■ Task to complete:
Using only the entries below, output the lines starting at the one containing "Click the bottom 关闭窗口 close window link" and ending at the one containing "Task: Click the 杜斯曼楼宇服务", exactly and inclusive of both, omitting the pictures.
○ ○ ○ ○ ○
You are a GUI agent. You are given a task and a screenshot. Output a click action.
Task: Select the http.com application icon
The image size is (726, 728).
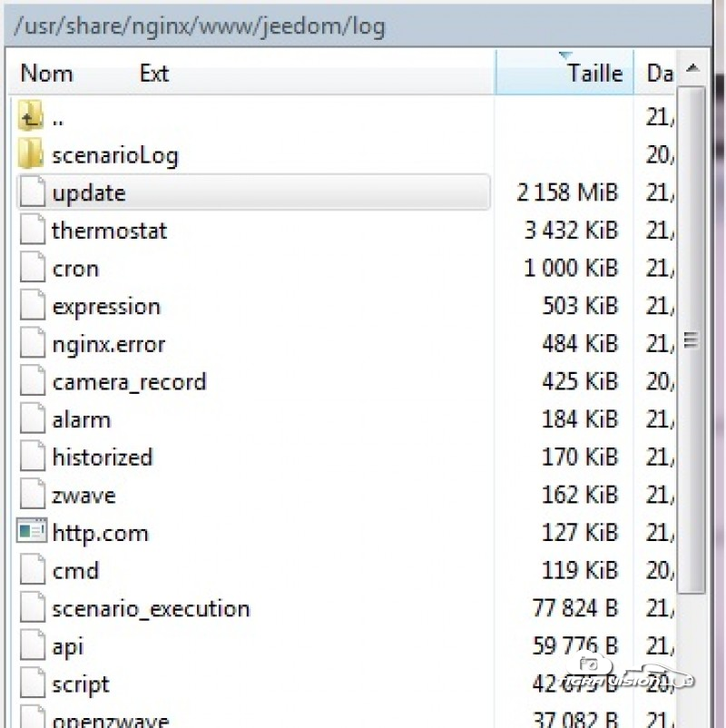pos(32,533)
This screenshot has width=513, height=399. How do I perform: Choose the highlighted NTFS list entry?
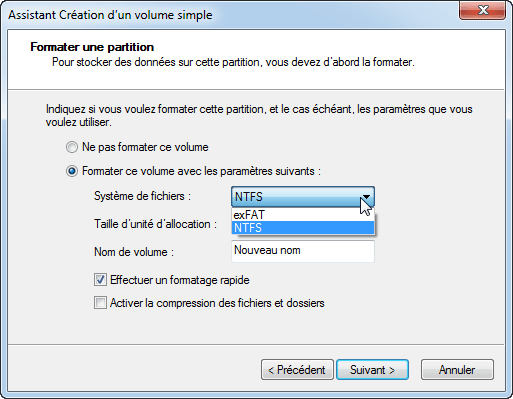point(303,228)
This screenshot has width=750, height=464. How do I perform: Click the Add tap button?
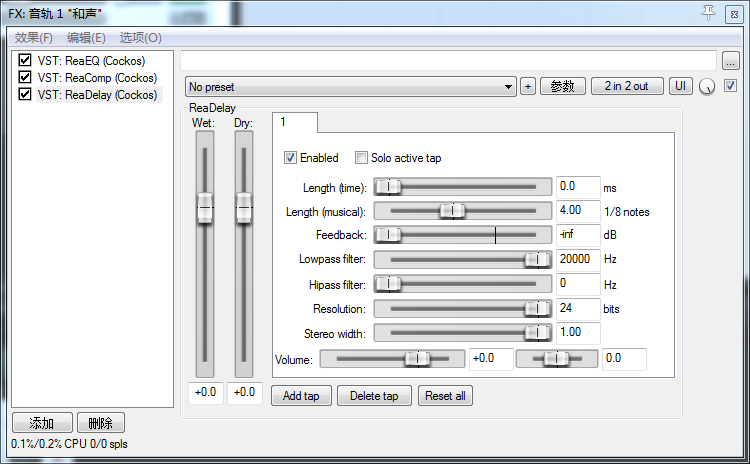[301, 396]
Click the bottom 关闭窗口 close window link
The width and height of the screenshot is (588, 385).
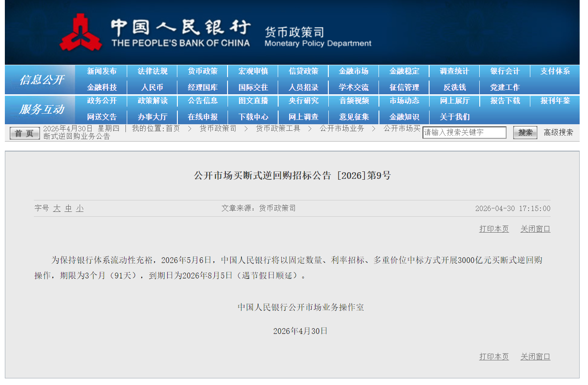535,357
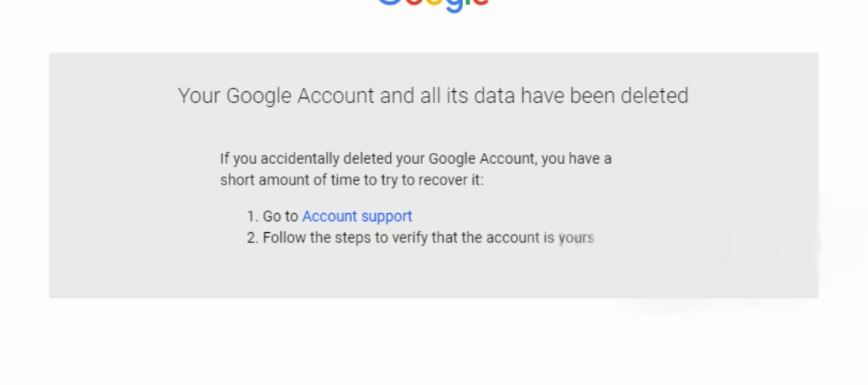Screen dimensions: 868x385
Task: Click the "If you accidentally deleted" paragraph line
Action: coord(415,158)
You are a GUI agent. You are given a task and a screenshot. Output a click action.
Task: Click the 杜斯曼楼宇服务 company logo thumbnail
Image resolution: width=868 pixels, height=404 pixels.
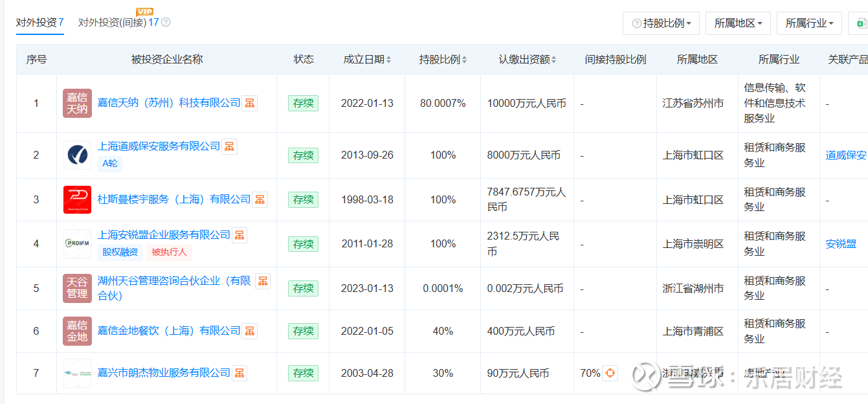coord(77,199)
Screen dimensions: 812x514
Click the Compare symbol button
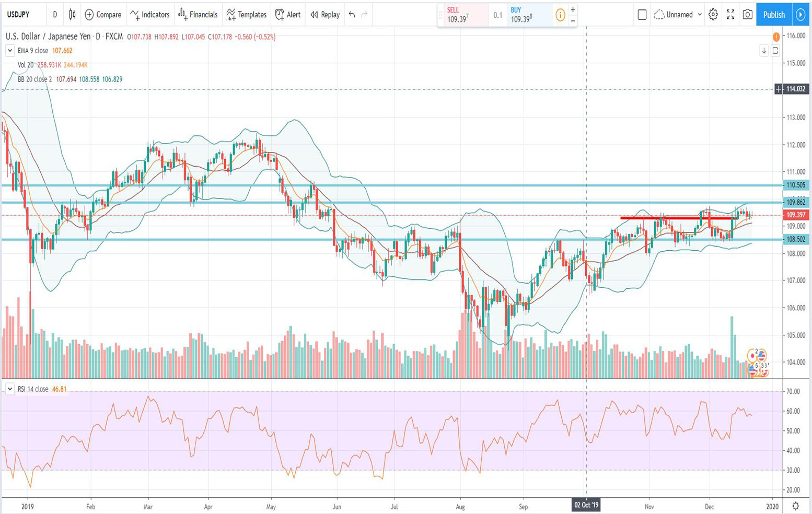[x=103, y=15]
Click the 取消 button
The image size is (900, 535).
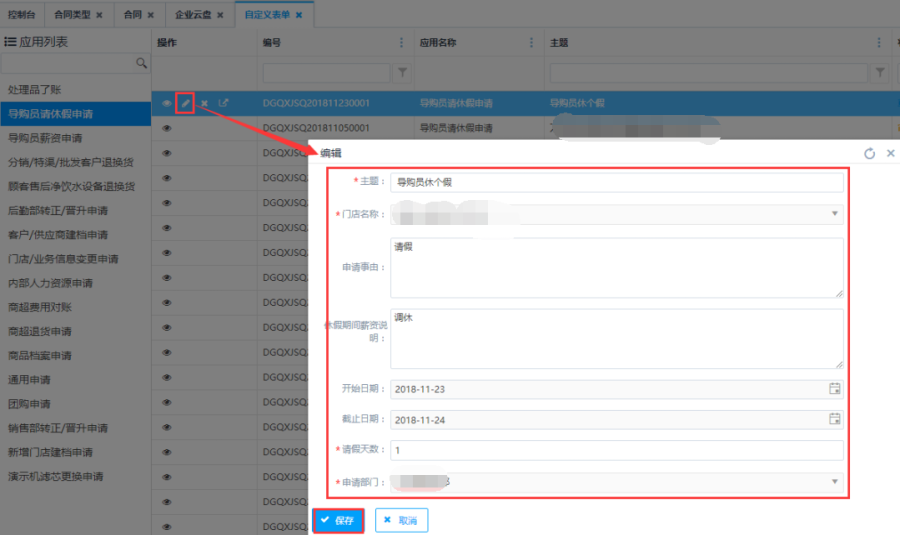click(x=401, y=520)
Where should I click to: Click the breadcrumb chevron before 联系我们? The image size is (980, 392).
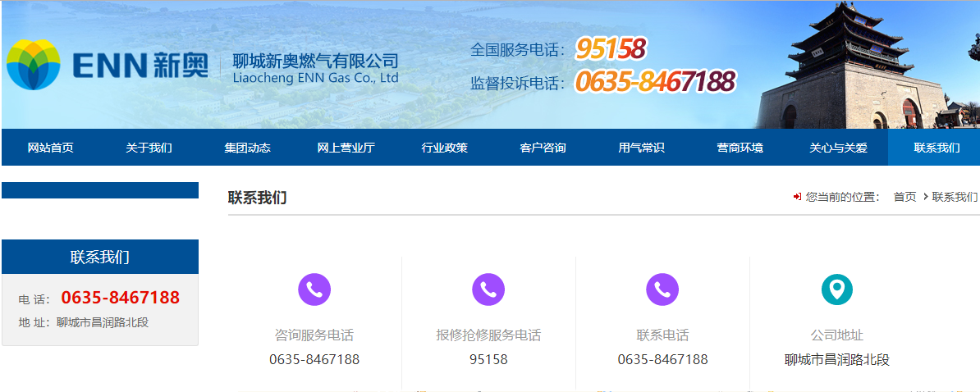pos(926,197)
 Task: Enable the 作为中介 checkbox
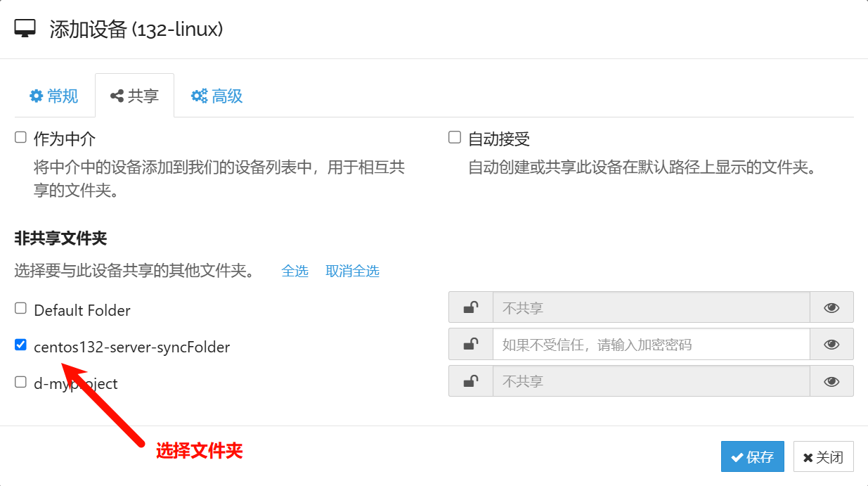(x=21, y=138)
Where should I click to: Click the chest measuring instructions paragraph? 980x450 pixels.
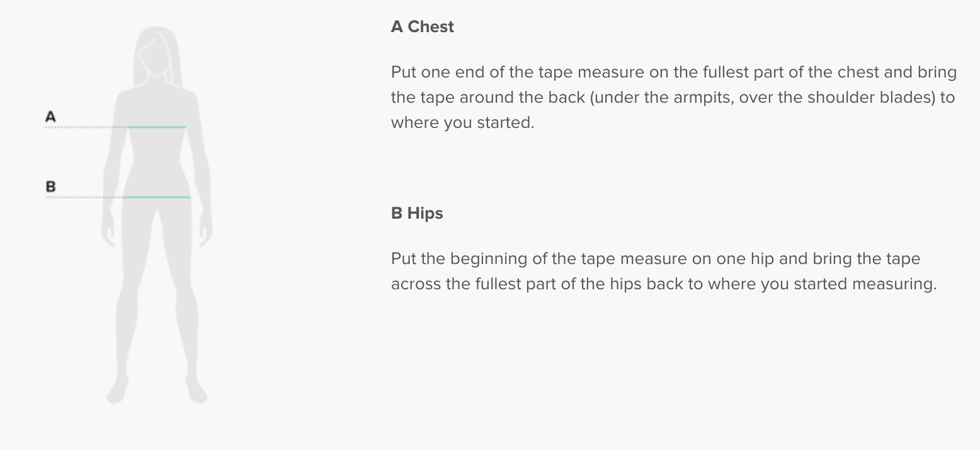coord(673,97)
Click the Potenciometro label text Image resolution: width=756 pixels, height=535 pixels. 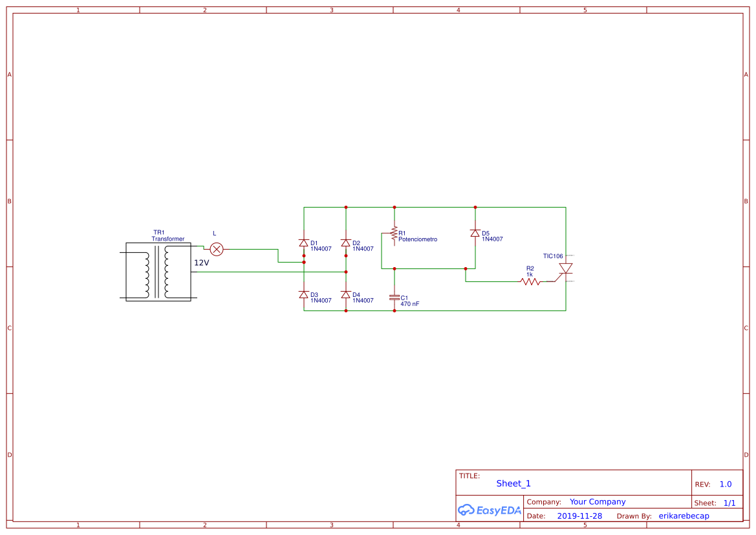click(x=418, y=239)
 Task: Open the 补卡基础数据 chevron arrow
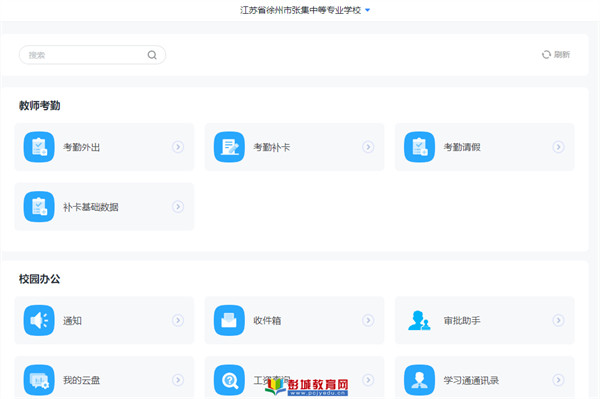pos(178,207)
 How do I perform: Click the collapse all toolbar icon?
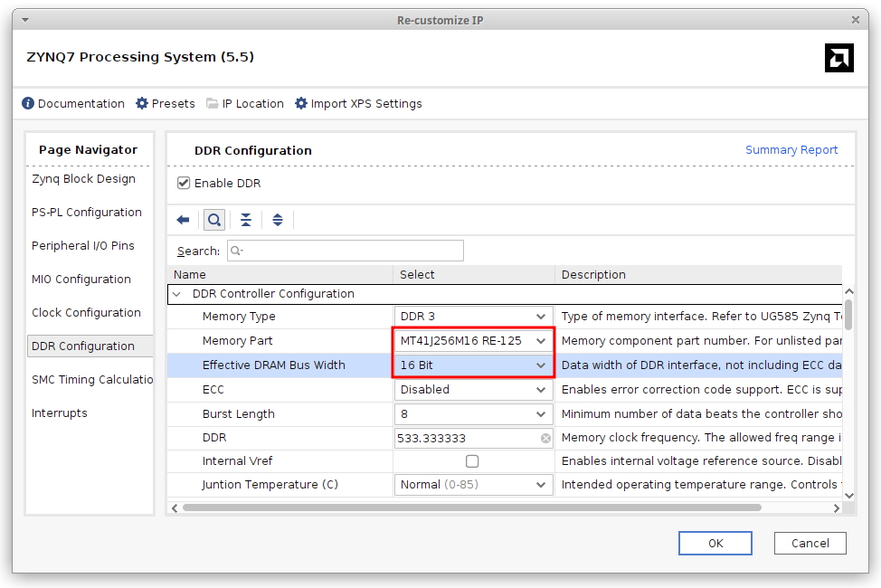(246, 220)
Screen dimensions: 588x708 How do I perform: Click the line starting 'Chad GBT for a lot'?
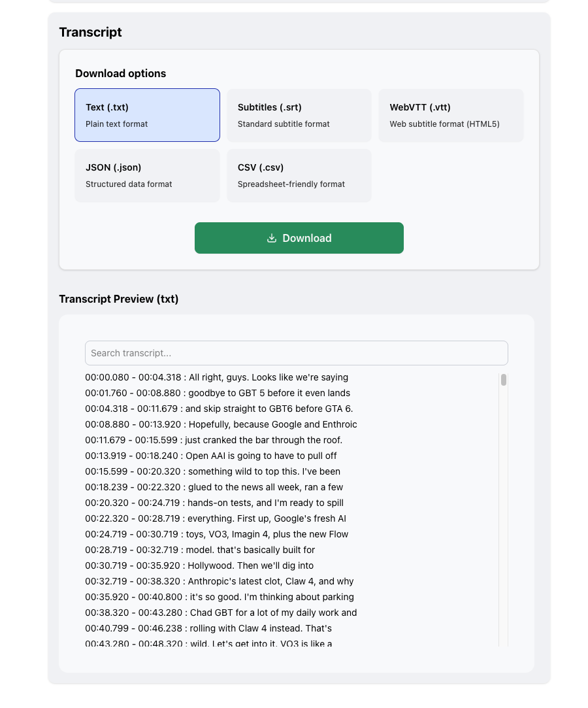point(221,613)
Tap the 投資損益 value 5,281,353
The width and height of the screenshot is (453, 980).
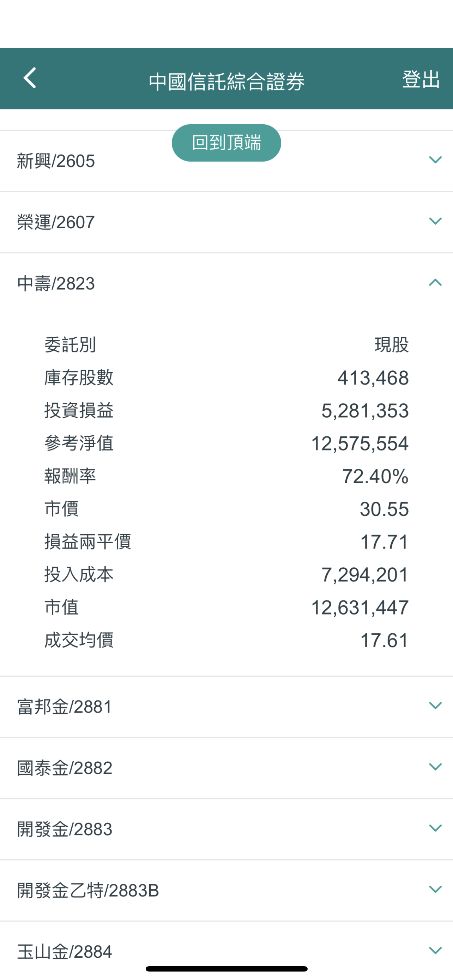pos(365,411)
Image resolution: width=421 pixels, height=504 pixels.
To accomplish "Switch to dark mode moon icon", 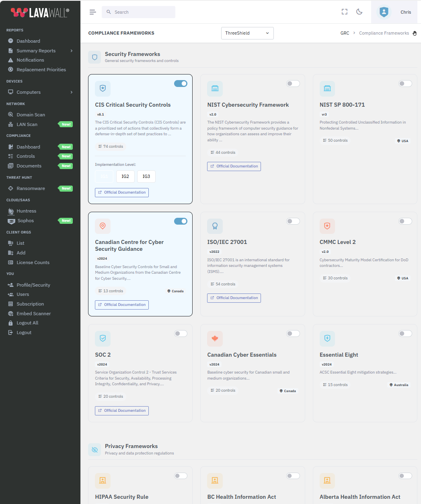I will coord(359,12).
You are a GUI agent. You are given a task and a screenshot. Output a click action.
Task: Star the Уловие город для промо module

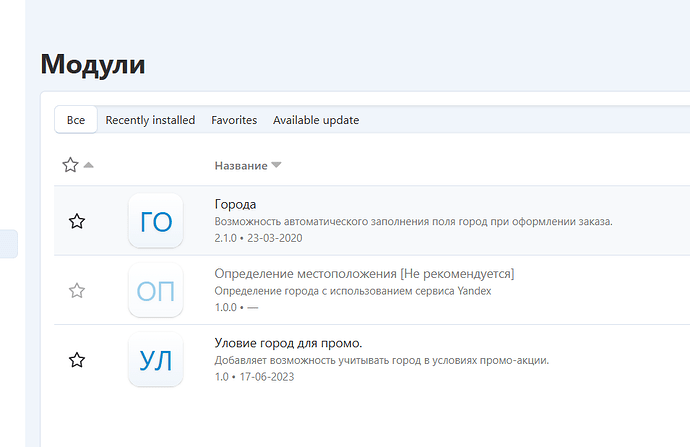pyautogui.click(x=77, y=360)
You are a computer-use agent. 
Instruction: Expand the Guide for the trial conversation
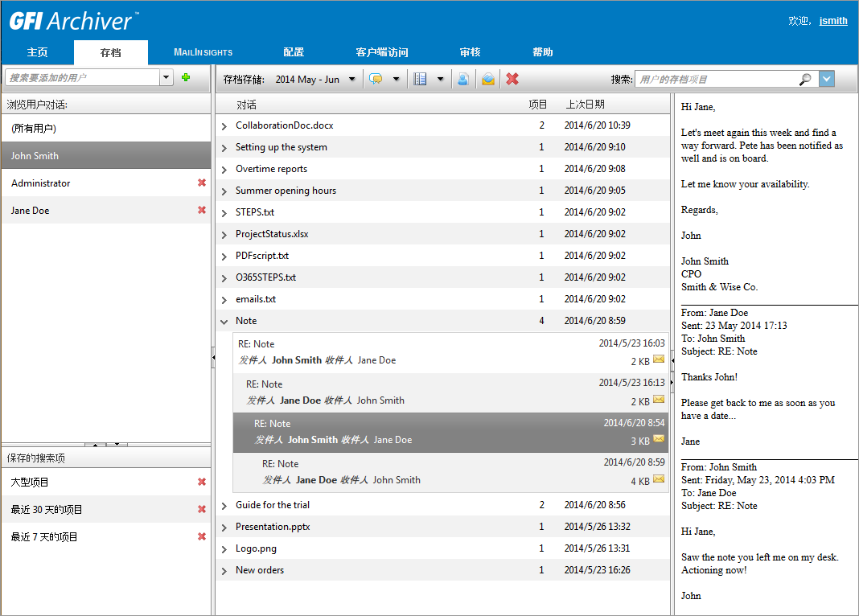224,506
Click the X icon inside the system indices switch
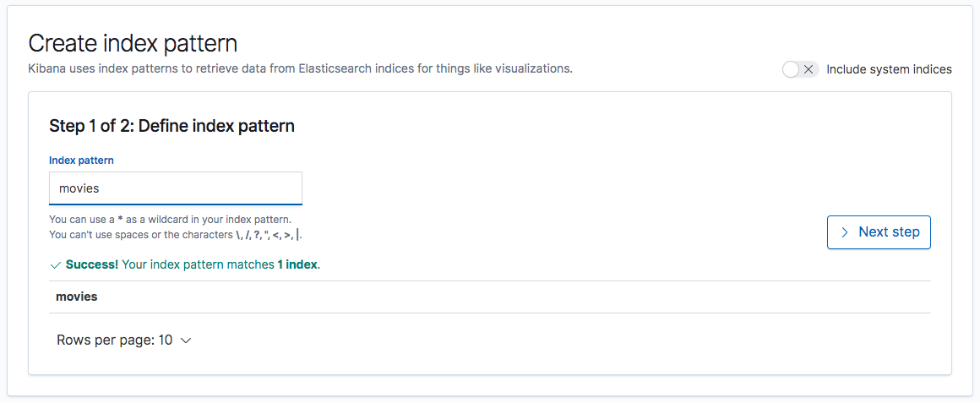Image resolution: width=980 pixels, height=403 pixels. coord(809,69)
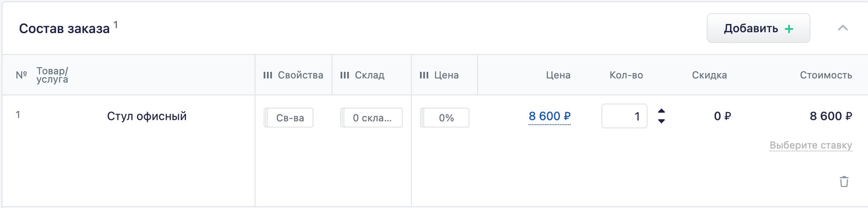The image size is (868, 208).
Task: Collapse the Состав заказа section chevron
Action: (843, 28)
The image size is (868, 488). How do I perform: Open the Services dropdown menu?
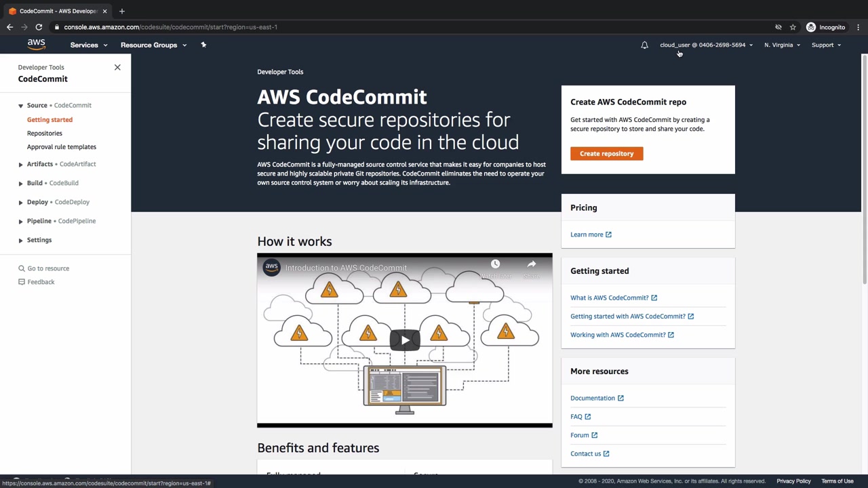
○ ○ ○ ○ ○
■ Output for this exercise:
Click the bottom 关闭窗口 close window link
The width and height of the screenshot is (588, 385).
535,357
Screen dimensions: 868x385
Task: Click the "If you accidentally deleted" paragraph line
Action: coord(415,158)
You are a GUI agent. You are given a task and a screenshot. Output a click action.
Task: Click the 杜斯曼楼宇服务 company logo thumbnail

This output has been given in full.